そんなナーヴェの情けない姿を見かねてか、わっぱは軽い溜息を吐くと怒気を和らげ、ちょっと呆れたような様子で滔々と語った。
「あんたがどういう経緯でその名を与えられて、どんな思いであの婆さんと似たような技を使うのかは知らんけどな。でも、あんたはどこまで行ったってあの理不尽婆さんじゃないんだ。無理して分不相応な大技なんて使おうとしても、不発どころか暴発がオチだろうに」
「……………………あぁ????」
こいつ、何言ってんだ?? ……もしかして、『婆さん』と『御母堂様』が同一人物だって、この期に及んでまだ気付いてない??? いやそんなバカな。
「……一応言っとくけど、私は正真正銘の〈晴嵐〉だぞ? 私こそが、この世でただ一人の、〈晴嵐の魔女〉ナーヴェだ」
「ああ、やっぱあの婆さん隠居したのか……。まあ、あの時点で結構な歳だったしな」
やはりわっぱが致命的に何かを勘違いしたままであるらしいことを確信し、そして同時に、ナーヴェはようやく彼の勘違いの大本の原因に思い至った。
そして、それを解消するために口を開こうとして――。
「しっかし、こんな未熟な二代目に後を託すことになろうとは、あの婆さんもさぞ不本意だったろうな」
「………あ? 未熟?? この私が、未熟だって、そう言ったのかい!!!?」
「どっからどう見ても未熟だろ。初代〈晴嵐〉は、どんな強敵を前にしたってあんな決死の覚悟なんて見せないし、自分の技で傷を負うなんて無様も晒さない。そもそも月で俺と殺りあった時だって、あの婆さんだったら俺のことなんて鼻クソ扱いして軽く抹殺してたはずなんだ。

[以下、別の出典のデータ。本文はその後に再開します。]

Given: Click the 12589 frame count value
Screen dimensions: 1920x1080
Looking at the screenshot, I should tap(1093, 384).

まだ様子見段階だったとはいえ、『俺と対等にやり合う』なんて無様を晒した時点で、あの婆さんだったらプライドずたずたに引き裂かれて速攻自害してるわ」
「…………………え、ちょ、それはさすがに」
「『最強』の名に賭けるプライドが、圧倒的に足りてない。だからまだまだ未熟だってんだよ、ナーヴェお嬢ちゃん?」
小娘扱いしてきてへらへらとせせら笑う不遜にして傲慢にして身の程知らずなわっぱに、ナーヴェは今こそプライドをずたずたに引き裂かれて速攻自害したい気持ちでいっぱいであった。
――殺す。こいつ、本気で殺す……!!!!
と、そう思ってはいるのだが、唇を噛み締めて涙を堪えながら握り拳をぷるぷる震えさせることしかできない。

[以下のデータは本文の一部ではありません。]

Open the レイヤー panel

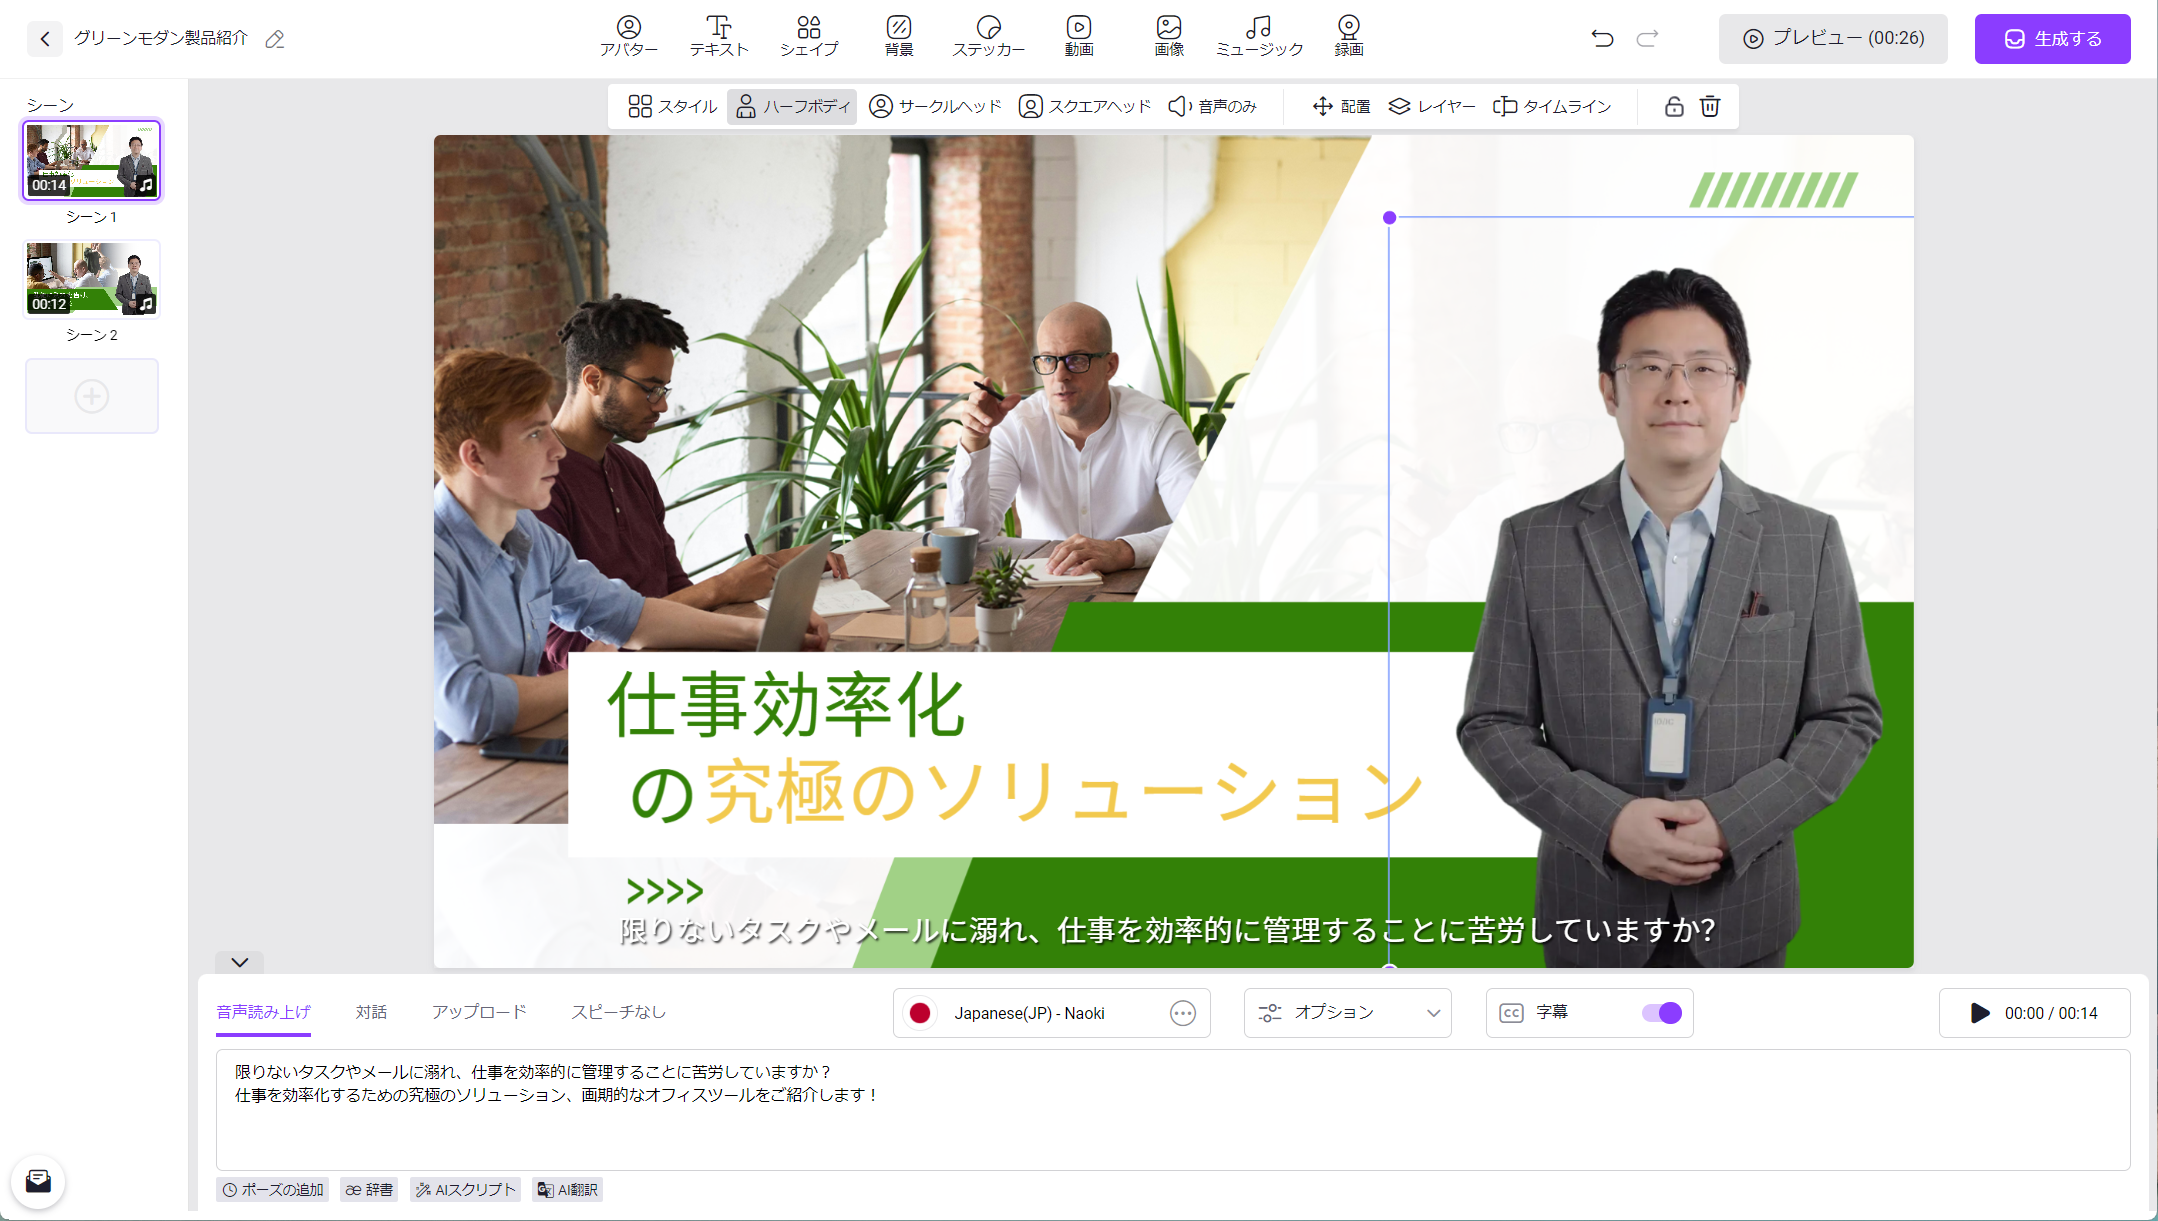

だって、今殺しにかかっても、先ほど【天崩】や『守り人』や《風牢》をどうやって消し飛ばしたのかのカラクリが何一つわかっていない以上、どんな権能を自信満々に繰り出したところで、やっぱり鼻で嗤われて『まだまだ未熟だぞ、ナーヴェお嬢ちゃん』とかまたバカにされちゃうかもしれない。
……………………。
ナーヴェ、お嬢ちゃん……か。
「…………ひとつ、聞きたい」
「あん? なんだよ、青くてかわいいお尻をした、かわいいかわいいナーヴェお嬢ちゃん?」
「…………………やっぱ、いい」
かわいい。
私のおしり、かわいい。
なんだか唐突にお尻や全身がむずむずしてきちゃったナーヴェは、髪の毛の先とか無駄に指先でくるくる丸めて弄ったりしながら、言おうとしていたはずの言葉を見失って視線をふらふらと彷徨わせる。
そうして黙り込んでしまったのを敗北宣言と受け取ったのか、わっぱは満足そうな溜め息と笑みを零してさくっと告げた。
「じゃあ、そういうことだから。鍛錬するならいつでも付き合ってあげるから、もう二度と、不完全な技使って自分を傷つけて、アリアちゃんを泣かせたりなんかしちゃダメだぞ?」
「…………………わかった」
――いつでも、付き合ってあげる。
そのワードになんだか妙に甘美なモノを感じたナーヴェは、何故かほっぺたがむにむにと緩んでしまうのをどうにか堪えながら、不承不承を装って頷いたのだった。